The iucA and iucC knockout mutants were constructed by allelic exchange with an insertion of a Zeor cassette, while the iutA knockout mutant was made with an insertion of a Kanr cassette. By sequence analysis of the PCR products, the iucA and iucC genes were confirmed to have been replaced by the Zeor gene in the pAPEC-O2-ColV-like plasmid of APEC E058 at the predicted position, and the generated mutants were named E058ΔiucA and E058ΔiucC, respectively. The iutA gene was also confirmed to have been replaced by the Kanr gene in the pAPEC-O2-ColV-like plasmid of APEC E058 at the predicted position, and the generated mutant was named E058ΔiutA.
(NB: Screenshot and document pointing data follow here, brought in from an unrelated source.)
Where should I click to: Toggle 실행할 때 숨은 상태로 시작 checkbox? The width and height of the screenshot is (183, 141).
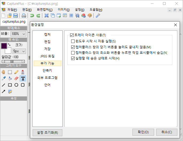coord(73,58)
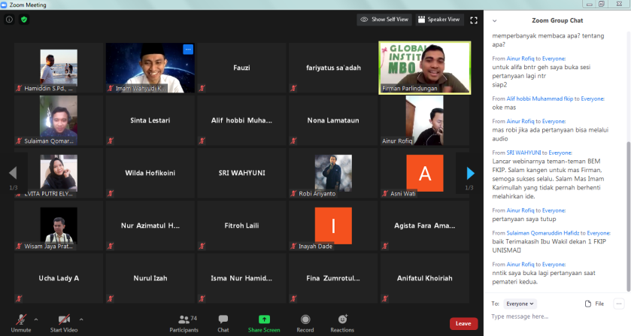The width and height of the screenshot is (631, 336).
Task: Open the meeting information icon
Action: [9, 20]
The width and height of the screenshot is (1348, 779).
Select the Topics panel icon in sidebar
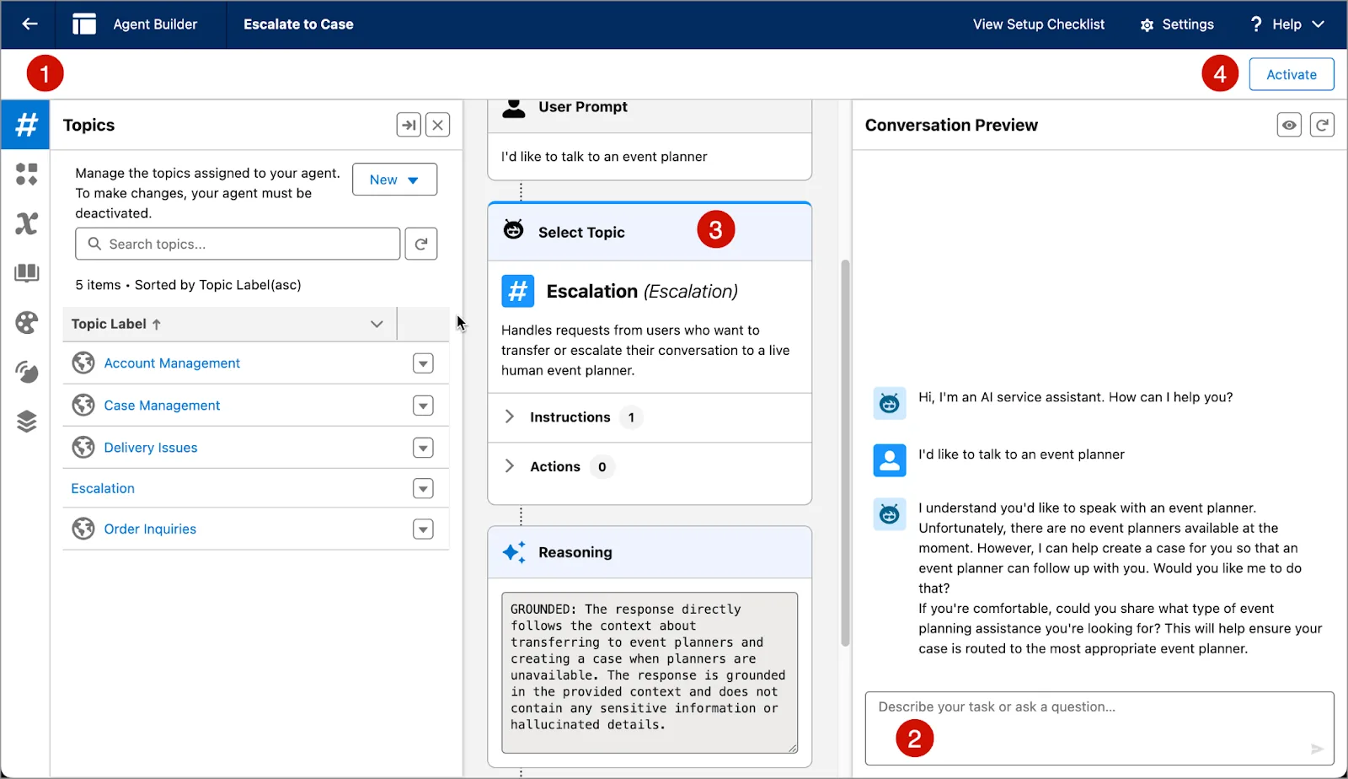coord(25,125)
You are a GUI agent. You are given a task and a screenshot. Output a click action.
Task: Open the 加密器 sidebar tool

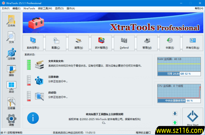[12, 103]
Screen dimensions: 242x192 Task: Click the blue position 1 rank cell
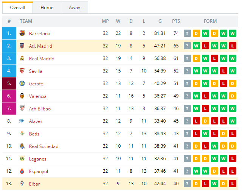coord(9,33)
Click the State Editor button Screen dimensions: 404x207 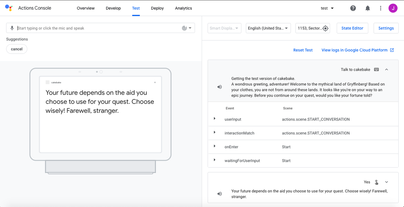352,28
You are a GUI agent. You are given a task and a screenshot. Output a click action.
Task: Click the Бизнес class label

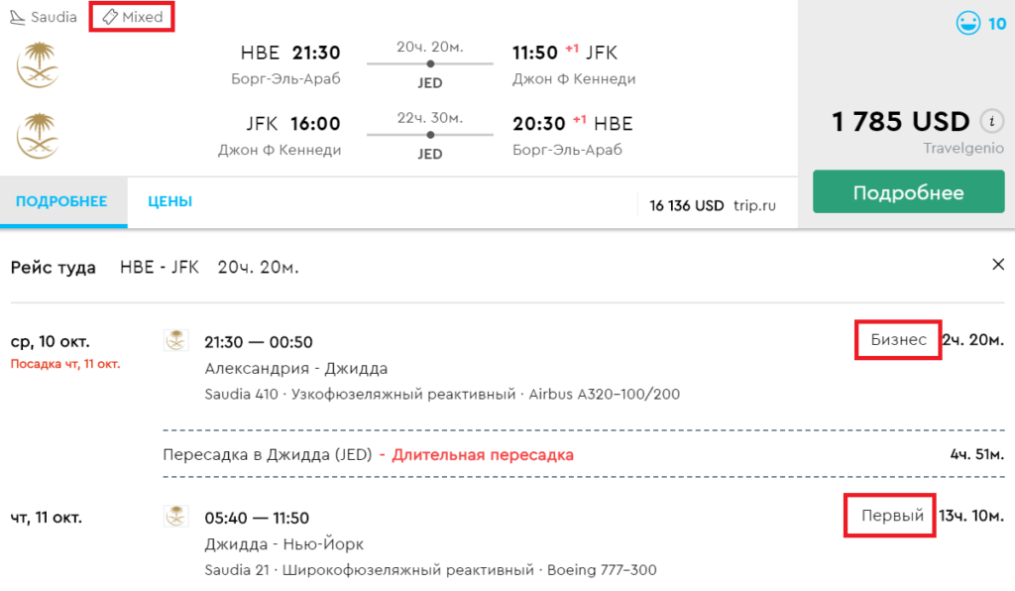(x=899, y=340)
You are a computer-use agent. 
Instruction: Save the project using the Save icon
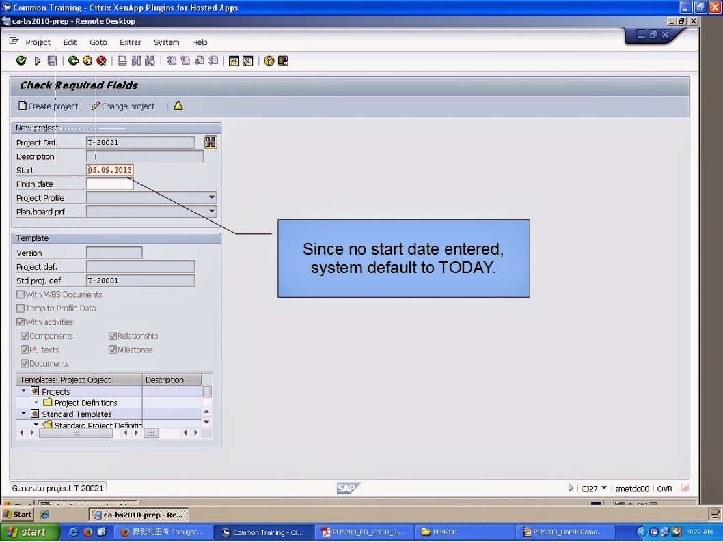tap(53, 61)
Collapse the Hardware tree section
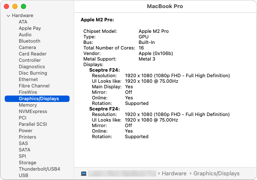 pyautogui.click(x=8, y=16)
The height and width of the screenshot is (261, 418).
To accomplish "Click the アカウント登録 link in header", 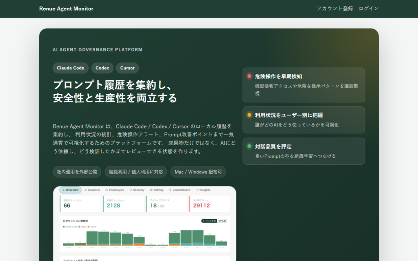I will pyautogui.click(x=335, y=9).
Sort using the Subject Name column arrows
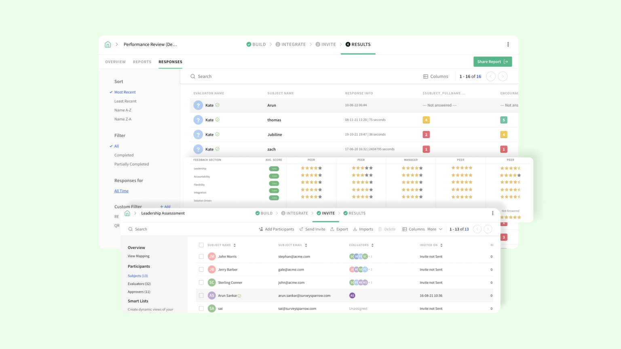 point(236,245)
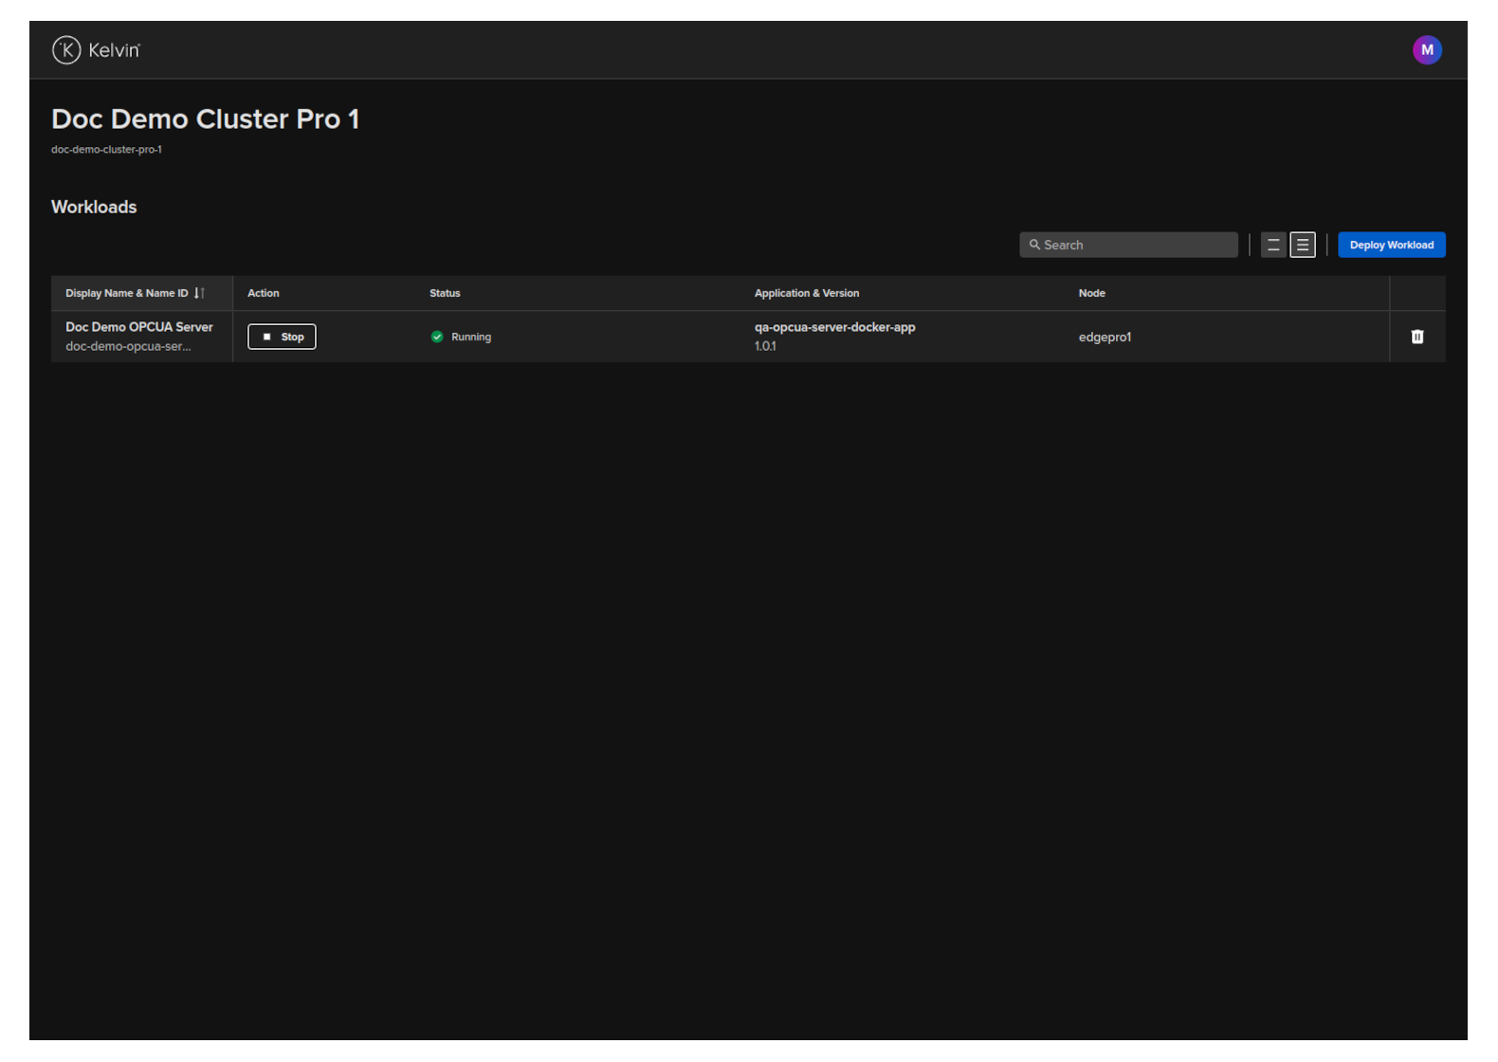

The iucA gene mutant plasmid containing the replacement Zeor gene was PCR amplified with primers iucA-F and iucA-R (Table 2) and purified for electroporation to E058ΔiutA competent cells as described previously [23]. After 18 h of incubation, the resulting Zeor Kanr colonies were selected for PCR identification using primers iucA-F and iucA-R or iutA-F and iutA-R (Table 2) and analyzed by sequencing. The iucA and iutA double mutant was named E058ΔiucAΔiutA. The iucC and iutA double mutant E058ΔiucCΔiutA was generated using the same method.
RT-PCR analysis
To determine whether the insertion had a polar effect on the upstream or downstream genes, total RNA samples extracted from the parental E058 and mutants E058ΔiucA, E058ΔiucC, E058ΔiucAΔiutA and E058ΔiucCΔiutA were analyzed by RT-PCR using primer sets designed for shiG [GF/GR], iucA [iucA-F/iucA-R], iucB [BF/BR], iucC [iucC-F/iucC-R], iucD [DF/DR], iutA [iutA-F/iutA-R] and O2-ColV16 [O2F/O2R] (Table 2). When compared to the parental E058, the insertion of the Zeor gene in the E058ΔiucA, E058ΔiucAΔiutA, E058ΔiucC or E058ΔiucCΔiutA mutant only disrupted the transcription of the iucA or iucC gene (Figure 1A, 1B, lane10; 1D, 1E, lane 10). Meanwhile, insertion of the Kanr gene in the E058ΔiucAΔiutA or E058ΔiucCΔiutA mutant only disrupted transcription of the iutA gene (Figure 1C, 1F, lane 10), and the upstream and downstream genes of all three target genes (iucA, iucC, iutA) were not influenced.
Complementation studies and the result of aerobactin production
For complementation studies, the native iucA gene was amplified using primers Re-iucA-F/Re-iucA-R (Table 2) and subcloned into the pGEX-6P-1 vector by digestion with restriction enzymes BamH I and EcoR I and ligation. The recombinant plasmid pGEX-6P-1-iucA was electroporated into E058ΔiucA to complement the deleted iucA gene, and colonies on LB agar containing ampicillin were tested for the presence of iucA using primers Re-iucA-F/Re-iucA-R (Table 2). A positive clone was named Re-E058ΔiucA. Using the same method, Re-E058ΔiucC was generated except that the restriction enzymes were EcoR I and Sal I. In testing for aerobactin production, the wild-type strain E058, the mutant E058ΔiutA and complementation strains Re-E058ΔiucA and Re-E058ΔiucC showed the ability to produce aerobactin, while the E058ΔiucA, E058ΔiucAΔiutA, E058ΔiucC and E058ΔiucCΔiutA mutants lost the ability to produce aerobactin (Data not shown).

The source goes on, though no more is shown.